[Dataset entries]
━━━

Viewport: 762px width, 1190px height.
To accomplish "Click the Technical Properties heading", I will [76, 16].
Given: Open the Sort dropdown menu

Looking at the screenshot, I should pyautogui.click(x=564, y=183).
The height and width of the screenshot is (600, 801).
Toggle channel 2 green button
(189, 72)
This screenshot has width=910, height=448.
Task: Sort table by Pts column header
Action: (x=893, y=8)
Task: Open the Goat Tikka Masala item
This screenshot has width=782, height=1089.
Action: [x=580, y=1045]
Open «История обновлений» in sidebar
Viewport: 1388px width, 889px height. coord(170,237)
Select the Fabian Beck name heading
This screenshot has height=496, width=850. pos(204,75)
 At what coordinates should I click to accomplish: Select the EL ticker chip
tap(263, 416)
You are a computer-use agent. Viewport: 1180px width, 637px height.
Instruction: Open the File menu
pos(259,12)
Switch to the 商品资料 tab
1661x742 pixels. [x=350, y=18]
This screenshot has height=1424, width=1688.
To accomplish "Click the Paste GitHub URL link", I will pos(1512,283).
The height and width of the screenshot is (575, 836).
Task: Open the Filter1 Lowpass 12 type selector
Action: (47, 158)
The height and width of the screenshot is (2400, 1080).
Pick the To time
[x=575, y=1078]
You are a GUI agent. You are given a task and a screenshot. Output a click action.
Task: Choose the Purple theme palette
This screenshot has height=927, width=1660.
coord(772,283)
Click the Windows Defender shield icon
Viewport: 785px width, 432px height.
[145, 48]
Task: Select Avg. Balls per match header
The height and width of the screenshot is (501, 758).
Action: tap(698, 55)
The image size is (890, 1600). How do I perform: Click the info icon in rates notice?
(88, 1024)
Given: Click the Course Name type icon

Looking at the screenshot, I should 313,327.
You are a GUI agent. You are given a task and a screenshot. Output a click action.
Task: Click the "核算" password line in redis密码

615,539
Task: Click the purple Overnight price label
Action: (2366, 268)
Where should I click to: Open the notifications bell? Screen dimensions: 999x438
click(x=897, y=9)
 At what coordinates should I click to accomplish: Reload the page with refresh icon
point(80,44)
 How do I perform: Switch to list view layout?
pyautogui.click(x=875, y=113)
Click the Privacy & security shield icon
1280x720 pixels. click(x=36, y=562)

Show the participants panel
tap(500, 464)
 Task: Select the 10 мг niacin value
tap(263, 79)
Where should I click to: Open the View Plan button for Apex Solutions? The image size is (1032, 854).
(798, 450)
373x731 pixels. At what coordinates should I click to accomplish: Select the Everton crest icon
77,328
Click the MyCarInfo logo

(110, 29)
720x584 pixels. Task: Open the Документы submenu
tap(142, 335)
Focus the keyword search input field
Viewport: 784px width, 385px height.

━━━

-- WHAT YOU HAVE TO DO --
Restate the whole set of entries exactly.

-- OUTPUT OF THE EXERCISE --
Viewport: 762px width, 1190px height.
To accomplish "Click the Technical Properties heading", I will [76, 16].
Given: Open the Sort dropdown menu

Looking at the screenshot, I should pyautogui.click(x=564, y=183).
The height and width of the screenshot is (600, 801).
Toggle channel 2 green button
(189, 72)
This screenshot has width=910, height=448.
Task: Sort table by Pts column header
Action: (x=893, y=8)
Task: Open the Goat Tikka Masala item
This screenshot has width=782, height=1089.
Action: [x=580, y=1045]
Open «История обновлений» in sidebar
Viewport: 1388px width, 889px height. coord(170,237)
Select the Fabian Beck name heading
This screenshot has height=496, width=850. pos(204,75)
 At what coordinates should I click to accomplish: Select the EL ticker chip
tap(263, 416)
You are a computer-use agent. Viewport: 1180px width, 637px height.
Instruction: Open the File menu
pos(259,12)
Switch to the 商品资料 tab
1661x742 pixels. [x=350, y=18]
This screenshot has height=1424, width=1688.
To accomplish "Click the Paste GitHub URL link", I will pos(1512,283).
The height and width of the screenshot is (575, 836).
Task: Open the Filter1 Lowpass 12 type selector
Action: (47, 158)
The height and width of the screenshot is (2400, 1080).
Pick the To time
[x=575, y=1078]
You are a GUI agent. You are given a task and a screenshot. Output a click action.
Task: Choose the Purple theme palette
This screenshot has height=927, width=1660.
coord(772,283)
Click the Windows Defender shield icon
Viewport: 785px width, 432px height.
[145, 48]
Task: Select Avg. Balls per match header
The height and width of the screenshot is (501, 758).
Action: tap(698, 55)
The image size is (890, 1600). How do I perform: Click the info icon in rates notice?
(88, 1024)
Given: Click the Course Name type icon

Looking at the screenshot, I should 313,327.
You are a GUI agent. You are given a task and a screenshot. Output a click action.
Task: Click the "核算" password line in redis密码

615,539
Task: Click the purple Overnight price label
Action: (2366, 268)
Where should I click to: Open the notifications bell? Screen dimensions: 999x438
click(x=897, y=9)
 At what coordinates should I click to accomplish: Reload the page with refresh icon
point(80,44)
 How do I perform: Switch to list view layout?
pyautogui.click(x=875, y=113)
Click the Privacy & security shield icon
1280x720 pixels. click(x=36, y=562)

Show the participants panel
tap(500, 464)
 Task: Select the 10 мг niacin value
tap(263, 79)
Where should I click to: Open the View Plan button for Apex Solutions? The image size is (1032, 854).
(798, 450)
373x731 pixels. At what coordinates should I click to accomplish: Select the Everton crest icon
77,328
Click the MyCarInfo logo

(110, 29)
720x584 pixels. Task: Open the Документы submenu
tap(142, 335)
Focus the keyword search input field
Viewport: 784px width, 385px height.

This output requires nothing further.